The latest World Bank’s updated statistics(link is external) indicates that Iran’s Gross Domestic Product (GDP), based on current US dollars, stood at less than $192 billion in 2020, compared with $445 billion in 2017.
Iran’s ranking among countries in terms of GDP, has plunged from 31st to 51st during the three-year period.
According to the World Bank’s (WB) estimate, Iran’s GDP at current US dollars was $191.7 billion in 2020, equal to a quarter of Saudi Arabia’s or Turkey’s economy and less than half of UAE’s.
The United States withdrew from the 2015 nuclear deal or the Joint Comprehensive Plan of Action (JCPOA) with Iran in May 2018 and imposed heavy economic sanctions on the country including a ban on oil exports, which was the main source of hard currency income.
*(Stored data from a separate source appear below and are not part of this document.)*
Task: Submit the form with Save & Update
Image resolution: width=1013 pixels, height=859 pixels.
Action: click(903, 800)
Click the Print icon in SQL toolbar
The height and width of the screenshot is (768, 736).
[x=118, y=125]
However, the large contraction in the country’s economy has other reasons as well, including mismanagement, the huge drop in the value of the national currency and a dramatic increase in the liquidity.
The Central Bank of Iran (CBI) figures show that the liquidity has more than doubled during 2017-2020, which has led to a high rate of inflation approaching 50% percent. A large part of this increase was due to lack of hard currency income from oil that forced the government to print more money, but part of it was also due to a substantial reduction in world oil prices starting in 2014.
The US dollar was sold at below 40,000 rials in 2017 on the open market, but it rose to 250,000 rials in 2020, and now stands at 275,000 rials. The official US dollar rate of $42,000 rials is practically a myth as only a handful of importers can receive hard currency from the government at that rate.
Peyman Molavi Secretary General of Iran Economists’ Association tweeted on September 6 that with the huge drop in GDP Iran must achieve more than six percent annual growth for the next ten years to make up for the loss.
WB’s data are in current US dollars and the dollar figures for GDP are converted from domestic currencies using single year official exchange rates. For Iran, where the official exchange rate does not reflect the rate effectively applied to actual foreign exchange transactions, an alternative conversion factor is used.
There are other methods for calculating GDP, including constant prices, either based on Iran’s national currency or based on the purchasing power parity.